AIM
Continue the court opinion on the Butler parties' mandate petition, starting right after its final sentence.

Cross-complainants filed an amended mandate petition challenging an order granting summary judgment on their first amended cross-complaint. Cross-complainants are: Butler Enterprises, L.P.; Frank W. Butler and Jean Butler as co-trustees for the Butler Family Trust; and Russell Berney, trustee of various other trusts. For clarity's purpose, we shall refer to cross-complainants as the Butler parties. Cross-defendants, Sebitna, LLC, Weintraub Financial Services, Inc. and Frank Weintraub, moved for summary judgment on the first amended cross-complaint. The summary judgment was final as to Weintraub Financial Services, Inc. and Mr. Weintraub. Sebitna, LLC has a pending second amended complaint against the Butler parties.

Our opinion in Butler Enterprises, L.P. v. Weintraub (Jan. 19, 2017, B268961) [nonpub. opn.] affirmed the summary judgment in favor of Weintraub Financial Services, Inc. and Mr. Weintraub. We dismissed the appeal as to Sebitna, LLC. We now take up the issue of the potential liability of Sebitna, LLC. The amended mandate petition also seeks relief as to Weintraub Financial Services, Inc. and Mr. Weintraub. We deny the Butler parties' amended mandate petition. And we do so as to Sebitna, LLC, along with Weintraub Financial Services, Inc. and Frank Weintraub, the cross-defendants named in the amended mandate petition.

II. BACKGROUND

The relevant factual and procedural history pertaining to this appeal were discussed in Butler Enterprises L.P. v. Weintraub. In summary, on November 2, 2010, Butler Enterprises L.P. entered into a purchase agreement with Weintraub Financial Services, Inc. Under the terms of the purchase agreement, Section 1.2 of the November 2, 2010 purchase agreement governs contingent future payments: "In addition to the Cash Purchase Price, Buyer shall pay to Seller ten percent (10%) (the 'Contingent Payment') of any and all monies, benefits . . . and any and all other consideration, paid to or received by Buyer, and/or Buyer's successors, assigns, related parties . . . for any and all reasons, in connection with or related in anyway [sic] to the Property, as they are received by Buyer . . . . The Contingent Payment shall include payments and/or the receipt of funds in connection with the Property, made to or received by Buyer, Richard Weintraub, and/or any and all individuals or entities related, co-owned, controlled, partnered, or co-ventured with and/or otherwise affiliated with Buyer and/or Richard Weintraub, the relatives and/or family members of Richard Weintraub, and/or their respective successors and assigns, in whole or in part, directly or indirectly. Buyer shall handle such payments to Seller as a fiduciary, and provide full and complete accountings to Seller on at least a quarterly basis commencing the first quarter following the execution of this Agreement, and continuing until there are no further monies possibly due to Seller under the terms of this Agreement. Seller shall not be obligated or required to fund, pay and/or contribute anything to the ownership entity either or on account of the Property before or after sale of the Property to Buyer."

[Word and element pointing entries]

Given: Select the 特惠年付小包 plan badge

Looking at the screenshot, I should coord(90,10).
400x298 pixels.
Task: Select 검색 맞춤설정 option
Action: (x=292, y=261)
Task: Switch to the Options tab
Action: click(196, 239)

RESPONSE TO THIS TASK
Section 1.3 of the November 2, 2010 purchase agreement further provides: "The Contingent Payment shall not be due on the sale of an interest in the Property by a successor or assign of Buyer (a) who is truly and completely, directly and indirectly, independent of Buyer, Richard Weintraub and/or his relatives and/or family members and/or any and all entities owned in whole or in part by any of them, and (b) for which and to the extent a Contingent Payment has previously been paid to Seller for the full value of the interest sold or conveyed. The intent of this paragraph is that if Buyer or anyone related in anyway [sic] to Buyer sells an interest in the property to a truly independent party for full value, then the independent holder of that interest would not owe another Contingent Payment on the sale of that same interest; however, the intent is not to exclude payments on assignments or transfers by Buyer to related or affiliated entities or parties or to those who acquire an interest for less than full value."

Section 20.1 of the November 2, 2010 purchase agreement governs indemnity, "Buyer shall indemnify and hold Seller harmless from and against any and all liens, claims, causes of action, damages, liabilities and expenses (including actual attorneys' fees) arising out of Buyer's inspections or tests of the Property or any violation of the provisions of this Agreement. Buyer's indemnification and hold harmless obligations shall survive the termination of this Agreement and shall survive the Closing."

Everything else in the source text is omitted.